Honoré de Balzac, ‘Shagreen leather’
“Anarchy under the monarchy is the best state structure. The monarch must be the guarantor of anarchy.”
Salvador Dali
The confederation Sejm started on schedule, which was a pleasant surprise for the ambassadors involved but it would be too much to expect that it would not turn into the circus.
Descriptions of this historical performance are differ in the details and, while they agree on identity of the main performer, Tadeusz Rejtan, even his portraits (below) are differ (except for the mustaches part).
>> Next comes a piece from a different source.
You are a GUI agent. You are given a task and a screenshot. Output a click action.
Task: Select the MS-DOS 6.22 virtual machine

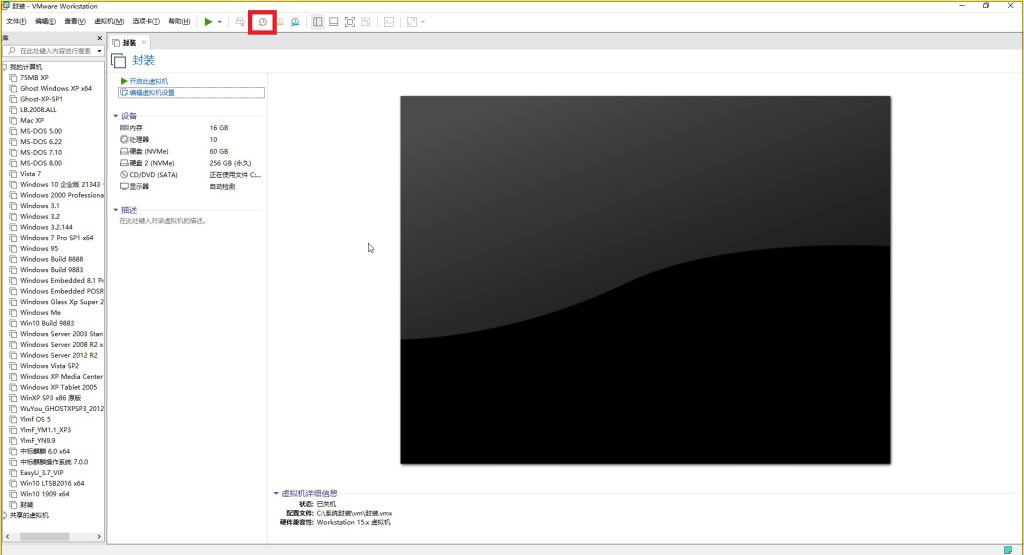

So one can chose a preferred depiction based upon haircut, more or less heroic look or some other principle.
Anyway, there are (at least) two versions of what did happen:
- Version immortalized by Jan Matejko [1] shows Retjan laying on a floor at the entry to the whole where the event will have place (by a rather peculiar flight of a patriotic fantasy Matejko placed the Russian grenadier inside that hall as an allegory of the Russian oppression) offering to step over his, not dead, yet, body. It is not quite clear why it was necessary to bare his chest or why wouldn’t he just stand at the door with a sword (on painting he is laying on it). IMO, this would be much more effective, especially taking into an account that most of the depicted personages are either unarmed or not in a fighting condition. A big, well-armed guy laying on a floor begging “Kill me, pretty please!” looks rather pathetic, IMO, but who am I to prescribe to other how their patriotism must manifest itself. There is probably a technical possibility that he is trying to prevent them from getting out, thus creating a hostages situation, but a desperate crowd could just break through stomping upon him. This interpretation would make sense taking into an a count that there are viewers on a balcony (again, the Russian ambassador; implication that Russia was doing partition alone).
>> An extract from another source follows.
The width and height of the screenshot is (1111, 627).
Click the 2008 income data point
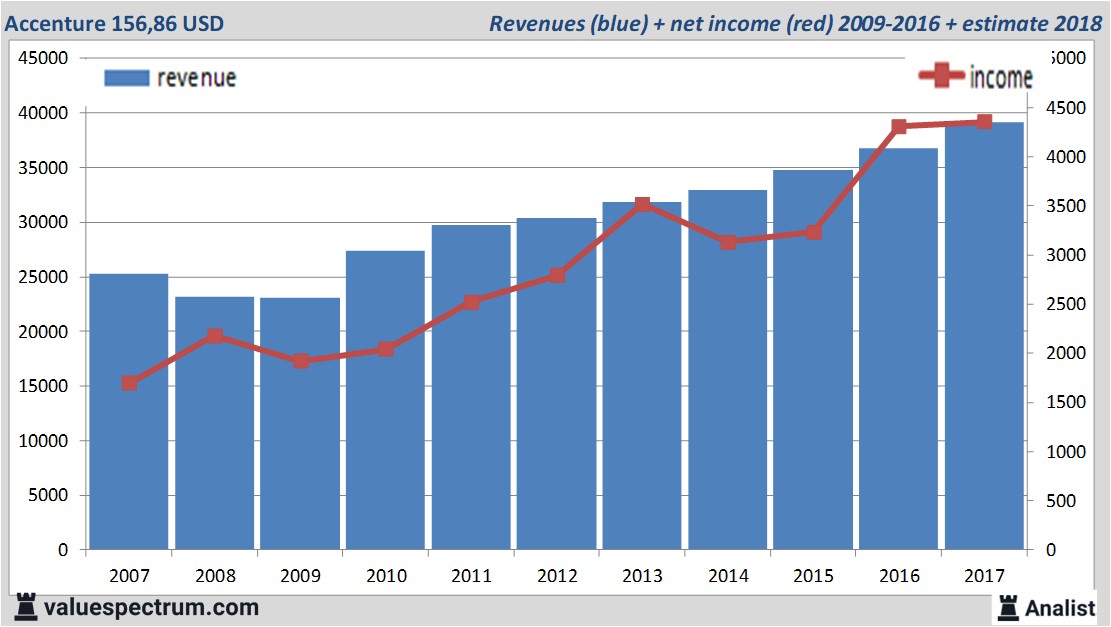[x=215, y=336]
- An alternative version is no less entertaining (IMO): “But just now, the marshals of the crown and Lithuanian confederation entered the meeting hall and the first deputy of Kraków opened the meeting with the announcement of the confederation, as a huge Lithuanian, named Reitan, rose, and began to shout to the whole castle: "Nie pozwolam!" This cry lasted for three days, and the Sejm stopped. When the crown marshal of the confederation, Count Poninsky stood up to knock, according to custom, with a stick to restore order, Reitan grabbed another stick and, standing in the marshal's place, shouted: "I am the marshal myself and can be as good a marshal as another, chosen in darkness and mystery!"”
Of course, it is not difficult to reconcile both versions by assuming that after the deputies jumped over him and got into the meeting hall, he raised to his feet, brushed off the dust, entered and continued his performance inside the hall. The part about the incessant crying for three days (without the breaks for eating, drinking and relieving himself?) sounds incredible but let it be.
Well, anyway, the noisy three days long performance probably would be too much even for the admirers of the (not composed, yet) Wagnerian operas [2] and, while the deputies had a
duty to attend, the ambassadors and other viewers did not. The Prussian Ambassador, Benoit, and especially the commander of the Prussian army, General Lentulus, offered Stackelberg to capture Rejtan; he replied that since his Prussian Majesty was an equal participant in affairs, he, Stackelberg, agreed that the Prussian hussars would seize Rejtan, but that he decided not to use violence, that they, the ambassadors of the three allied courts, had nothing to worry about the cries of the madmen and he undertakes to force the king to accept the treaty at his palace without entering the deputies hall. To fulfill this promise, Stackelberg summoned both chancellors and asked them to inform the king that if he will not enter into the treaty discussion within 24 hours, an order would be sent to move the troops. The king did not agree and invited Stackelberg to his place on April 11 and presented him with the inconveniences and slowdowns that would occur from his arrival in the Senate Hall if Rejtan and his comrades would come there, which will most probably happen. The king agreed to convene the Senate in the royal palace, ordered the chancellor to repeat Stackelberg's threat and summon the confederate marshals.
"
All this is done," Stackelberg wrote in St. Petersburg, "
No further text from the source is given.